リーグ創設75周年の節目。八村塁が所属するウィザーズは10月20日、敵地トロントでのレギュラーシーズン開幕戦で渡辺雄太のラプターズに98―83で勝ち、白星スタートを切った。八村は調整の遅れでチームに同行せず、渡辺は左ふくらはぎの張りのため欠場した。
各チームのロースター(登録選手)を見ると、日本勢はウィザーズの八村、ラプターズの渡辺の2人。39カ国から計109人の米国外出身選手が名を連ねた。
国別では18人のカナダが最多で、オーストラリア、フランス、ドイツがいずれも7人で続いた。ナイジェリア、セルビア、スペイン、トルコが5人と続く。かつては大半が米国籍の選手だったが、近年のNBAは「国際化」の流れが顕著だ。
8月にはウォリアーズがエースガードのステフィン・カリーと新たに4年総額2億1500万ドル(約234億円)で契約延長に合意。選手の平均年俸は8億円を超えるとされ、世界のプロスポーツリーグで最も高い。プレーさえ評価されれば、人気と実力を兼ね備えたスター選手になれる夢のような土壌がある。
3季目の八村はPO進出目標
日本選手として初めてNBAドラフトで1巡目指名を受け、3季目を迎える八村は所属する東カンファレンスのウィザーズで2季連続のプレーオフ(PO)進出が現実的な目標だ。
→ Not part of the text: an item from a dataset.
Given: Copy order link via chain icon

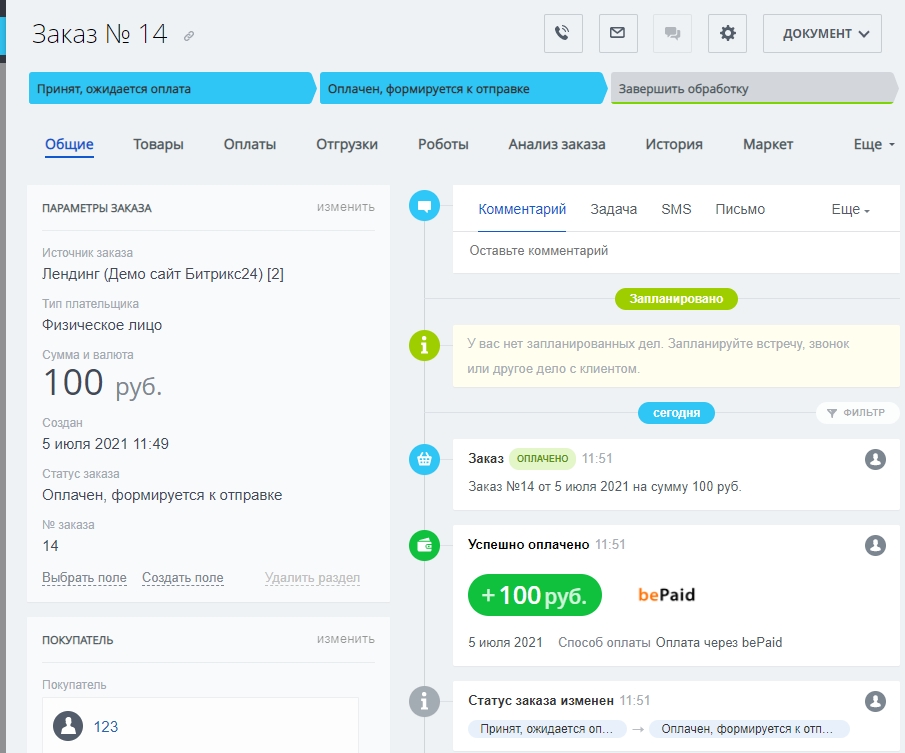Looking at the screenshot, I should [189, 36].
昨季は57試合に出場し、1試合平均13.8得点。期待された東京五輪は3連敗に終わったが、アンセルド新監督は「経験がこのチームに役立つと思う」とさらなる進化を期待される。
オフに司令塔のウエストブルックがレーカーズに移籍し、フォワードのクーズマら新顔が加入してチームの顔ぶれも入れ替わった。エースのビールは健在で、八村には評価の高い守備面に加え、新戦力との融合で攻撃でもゴール下での力強い働きが求められそうだ。
しかし個人的な事情でオープン戦を欠場。個人練習を開始しているが、出遅れが今後にどう響くか。すんなり先発の定位置に戻れるとは限らない厳しい世界。試練のシーズンになる可能性もある。
渡辺は3点シュートと守備力で猛アピール
渡辺のラプターズは7シーズン続いたPO進出を昨季逃し、再建を図るシーズンだ。チーム別では10人の米国外出身選手を抱えてリーグ最多。昨季途中に本契約を結んだ渡辺はNBA4季目を迎え、生き残りを懸けて攻守両面で今季も存在感を示したい。
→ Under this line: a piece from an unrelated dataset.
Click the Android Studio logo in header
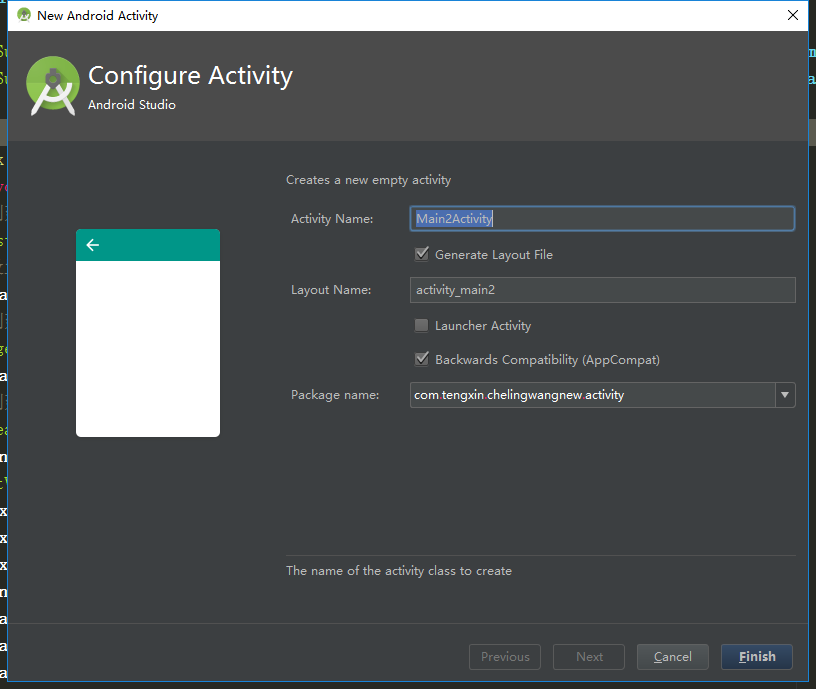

得意の守備力に加え、3点シュートの精度が高まり、昨季は50試合に出場して1試合平均4.4得点、3.2リバウンドをマーク。マークがさらに厳しくなる中で、攻撃のバリエーションを増やすことが勝負となる今季の課題でもある。
東京五輪では日本代表の主将としても活躍。開幕戦は左ふくらはぎの張りで欠場したが、ナース監督からの信頼は厚い。
今季は82試合制、NBA決勝は2022年6月
昨季は新型コロナウイルスの影響でレギュラーシーズンが72試合に短縮されたが、今季は従来通りの82試合制で争われ、2022年4月10日まで続く。プレーオフは4月16日に開始。頂点を争うNBA決勝は2022年6月2日からの予定だ。
東カンファレンスは2連覇を目指すバックスと、デュラントやハーデンらスター選手の集うネッツが優勝争いをリード。西カンファレンスは覇権奪回を目指すレーカーズ、昨季NBA決勝に進んだサンズ、ジャズなどを軸に混戦模様とみられる。